* [How to complete this task] Exactly the lines from the line that has "This screenshot has width=1192, height=923." through the final line below are to be retyped, and the pictures are not.

* [Record extracts]
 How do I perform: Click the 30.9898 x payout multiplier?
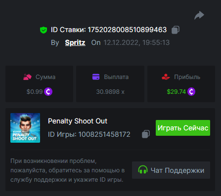click(110, 92)

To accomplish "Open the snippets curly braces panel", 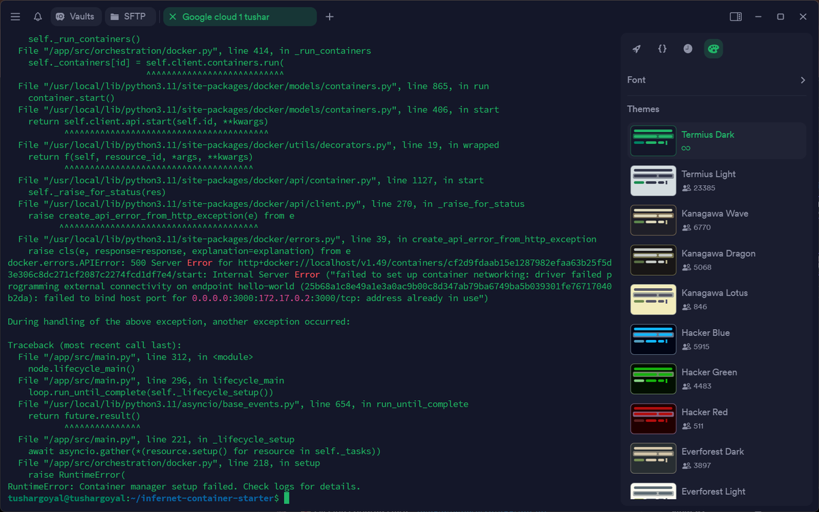I will 662,48.
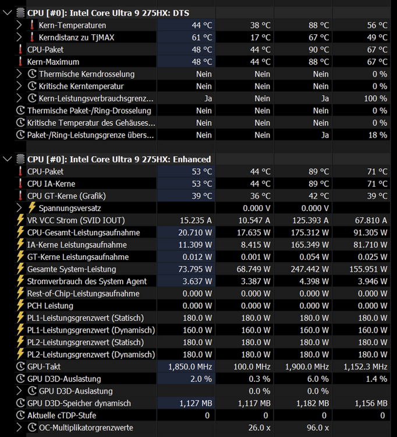Click the thermometer icon for CPU GT-Kerne (Grafik)

(x=20, y=196)
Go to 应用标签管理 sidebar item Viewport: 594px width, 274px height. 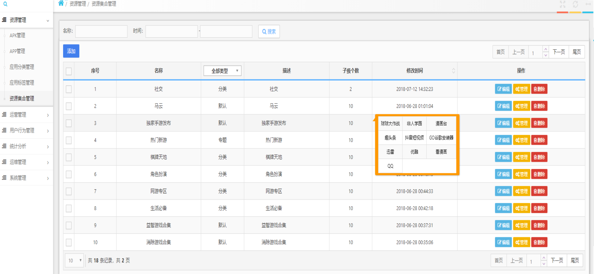22,83
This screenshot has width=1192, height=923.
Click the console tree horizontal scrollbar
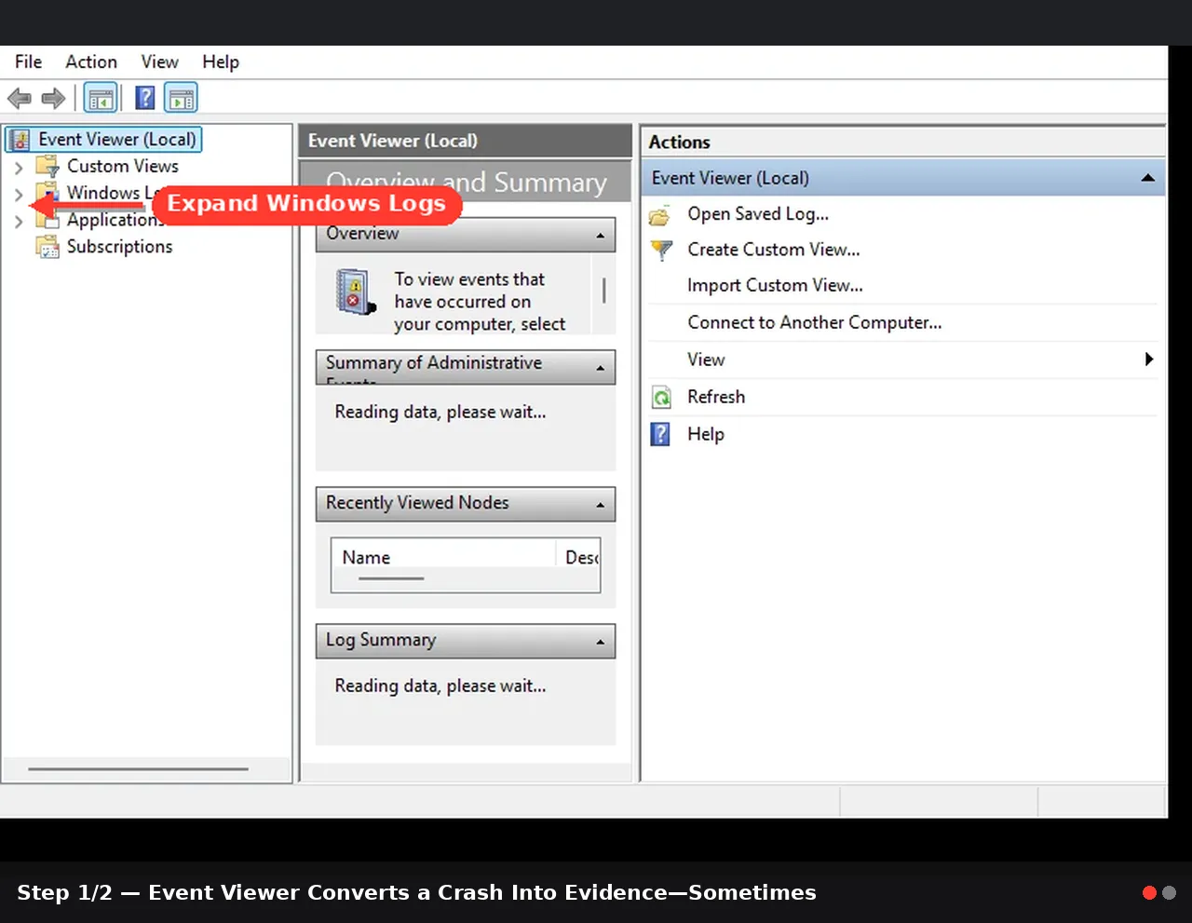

* [Task result]
This screenshot has width=1192, height=923.
Click the console tree horizontal scrollbar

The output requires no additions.